Adam - That's a great question. So the universe is about 13 or 14 billion years old. The Milky Way galaxy is 10 billion years old. The Sun and the Earth are around four and a half billion years old. Earth life is somewhere around 3 and a half to 4 billion years old. So what that means is there's absolutely the possibility of younger life, planets that have formed more recently. But it also means that there may be stars and planets that formed when the galaxy formed 10 billion years ago that have had life on them for quite a long time. The interesting thing is, though, that the habitable lifetime of a planet is not infinite, right? That actually on Earth, at some point, the Sun in about a billion years if going to get hot enough that it will boil the oceans away. So, unless we get on spaceships and leave, Earth will become uninhabitable in about a billion years. So there is sort of a finite lifetime for how long a planet can support life.
Chris - The big question about aliens, given the timeline you've given us is, well, where are they? But if space poses such an obstacle, maybe we are all confined to our own cosmic neighbourhoods and we're not ever destined to say hello to ET.
Adam - I think that's a real possibility. I think solar systems can certainly be inhabited. In another thousand years, if we make it through climate change and everything, I could imagine billions of human beings spread throughout the solar system, but travel between the stars, it's maybe something that's very difficult and is not done very much; for economic reasons, for timeline reasons, for lots of different reasons. That may be one answer to what's called the Fermi paradox, which is the, 'Why aren't they here now?' question.

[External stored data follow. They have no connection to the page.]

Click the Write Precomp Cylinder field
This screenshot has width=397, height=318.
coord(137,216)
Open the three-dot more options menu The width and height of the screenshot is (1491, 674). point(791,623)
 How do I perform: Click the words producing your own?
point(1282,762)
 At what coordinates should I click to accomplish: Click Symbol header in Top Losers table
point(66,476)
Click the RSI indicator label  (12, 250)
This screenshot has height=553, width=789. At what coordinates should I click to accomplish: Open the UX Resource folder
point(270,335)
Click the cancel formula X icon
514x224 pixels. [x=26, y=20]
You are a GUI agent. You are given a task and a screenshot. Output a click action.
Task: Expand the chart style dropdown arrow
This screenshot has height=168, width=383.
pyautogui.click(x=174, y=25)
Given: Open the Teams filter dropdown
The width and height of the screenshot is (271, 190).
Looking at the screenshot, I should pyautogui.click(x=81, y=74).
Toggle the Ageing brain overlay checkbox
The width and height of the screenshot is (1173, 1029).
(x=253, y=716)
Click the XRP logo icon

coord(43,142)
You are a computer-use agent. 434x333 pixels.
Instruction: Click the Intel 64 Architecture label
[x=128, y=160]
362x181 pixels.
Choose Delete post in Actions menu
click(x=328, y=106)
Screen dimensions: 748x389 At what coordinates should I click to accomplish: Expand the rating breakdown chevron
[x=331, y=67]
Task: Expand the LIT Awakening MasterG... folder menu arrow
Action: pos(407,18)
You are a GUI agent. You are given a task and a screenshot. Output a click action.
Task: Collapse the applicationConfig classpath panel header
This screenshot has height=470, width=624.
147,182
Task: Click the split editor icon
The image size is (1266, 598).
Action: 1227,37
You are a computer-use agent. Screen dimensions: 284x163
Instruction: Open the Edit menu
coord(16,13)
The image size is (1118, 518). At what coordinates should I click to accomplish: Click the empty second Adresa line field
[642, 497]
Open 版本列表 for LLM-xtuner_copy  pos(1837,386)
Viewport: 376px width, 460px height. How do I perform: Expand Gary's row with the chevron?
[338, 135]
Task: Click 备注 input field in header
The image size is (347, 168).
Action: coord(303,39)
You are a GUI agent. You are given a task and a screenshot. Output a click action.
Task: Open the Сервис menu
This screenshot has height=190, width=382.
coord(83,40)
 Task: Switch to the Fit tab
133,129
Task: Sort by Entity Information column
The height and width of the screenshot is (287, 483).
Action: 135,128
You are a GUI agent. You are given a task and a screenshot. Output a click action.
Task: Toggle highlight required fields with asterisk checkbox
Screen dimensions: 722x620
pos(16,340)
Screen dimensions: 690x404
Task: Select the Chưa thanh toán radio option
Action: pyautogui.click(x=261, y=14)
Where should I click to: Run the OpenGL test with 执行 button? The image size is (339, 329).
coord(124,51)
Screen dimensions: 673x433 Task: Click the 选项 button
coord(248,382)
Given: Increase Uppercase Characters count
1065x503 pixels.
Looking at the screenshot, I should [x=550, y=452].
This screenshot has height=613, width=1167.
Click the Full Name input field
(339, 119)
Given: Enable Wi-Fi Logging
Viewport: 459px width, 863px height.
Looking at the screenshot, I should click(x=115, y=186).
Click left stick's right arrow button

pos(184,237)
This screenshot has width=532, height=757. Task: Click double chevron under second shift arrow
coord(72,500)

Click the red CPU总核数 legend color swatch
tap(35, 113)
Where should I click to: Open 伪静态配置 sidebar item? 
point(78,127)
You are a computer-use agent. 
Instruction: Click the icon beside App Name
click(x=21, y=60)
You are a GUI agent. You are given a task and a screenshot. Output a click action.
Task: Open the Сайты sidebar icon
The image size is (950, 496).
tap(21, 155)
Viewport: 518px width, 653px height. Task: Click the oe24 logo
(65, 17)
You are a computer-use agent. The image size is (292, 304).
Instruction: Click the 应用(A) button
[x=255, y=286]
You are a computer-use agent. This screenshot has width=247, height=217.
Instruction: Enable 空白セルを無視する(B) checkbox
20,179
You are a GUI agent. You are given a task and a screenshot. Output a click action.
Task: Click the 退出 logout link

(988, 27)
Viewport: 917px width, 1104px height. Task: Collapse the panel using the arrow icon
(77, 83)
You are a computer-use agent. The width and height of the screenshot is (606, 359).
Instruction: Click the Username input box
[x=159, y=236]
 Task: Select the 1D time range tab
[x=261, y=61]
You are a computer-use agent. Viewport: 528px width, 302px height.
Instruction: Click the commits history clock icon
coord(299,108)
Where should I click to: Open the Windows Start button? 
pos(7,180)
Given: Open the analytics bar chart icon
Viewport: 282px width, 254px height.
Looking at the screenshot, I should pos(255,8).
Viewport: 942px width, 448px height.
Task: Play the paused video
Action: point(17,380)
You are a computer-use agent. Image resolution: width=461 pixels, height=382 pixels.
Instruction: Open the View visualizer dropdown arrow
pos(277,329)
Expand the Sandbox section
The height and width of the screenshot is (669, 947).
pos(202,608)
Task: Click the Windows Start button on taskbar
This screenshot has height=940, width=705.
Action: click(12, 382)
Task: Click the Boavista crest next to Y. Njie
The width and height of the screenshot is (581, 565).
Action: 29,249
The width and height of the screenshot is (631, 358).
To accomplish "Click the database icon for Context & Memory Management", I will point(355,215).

Chris - It was Frank Drake who was one of the people who sent that famous message out into space inviting ET to recognise that humans are here. Not many people expect we're going to hear back from anyone anytime soon, of course, but if we did, do you devote some column inches in the book to how we should have first contact, what should be done, if anything?
Adam - So I do talk about METI: messaging extraterrestrial intelligence. In general, I'm not a big fan of it because really we don't know what's out there. It may be that the best decision is to lay low. Don't stick your head above the grass and be like, 'Hey, we're here, we're tasty.'
Chris - Isn't it a bit late to lay low, though? We've got a hundred years plus of us beaming stuff into outer space and anyone who's eavesdropping, it's there emerging as a bubble radiating away from Earth at the speed of light. It's there, a hundred years away from Earth now, isn't it? So we can't get it back.
Adam - Well, except that that is very low power. Unless somebody knew exactly where to look, they wouldn't hear us. There's all kinds of radio transmissions in the galaxy. The thing about everything that we've pumped out there, it's true that we've been putting out emissions, but it's been like a low hum, a barely audible hum. So there is really, I think, a difference in terms of how noticeable the message would be. When you do METI, you are really screaming into the void.
Chris - Do you think, Adam, before you finish your career and write your last book, that we'll have evidence of extraterrestrial life somewhere?
Adam - I tell you what I'm certain of, I'm certain we will have data relevant to the question, and that's new, right? It may be that we search and we don't find anything, that's already important information because we will have searched through the nearby stars and planets and if we really don't find anything that's already telling us something. For the first time, we are really going to have data that is going to take us beyond just yelling our opinions at each other and that's going to be really exciting. I'm optimistic. I do believe we're going to get some really interesting data from staring at these planets. What exactly it's going tell us, I can't tell you, but I can tell you that it will be groundbreaking either way.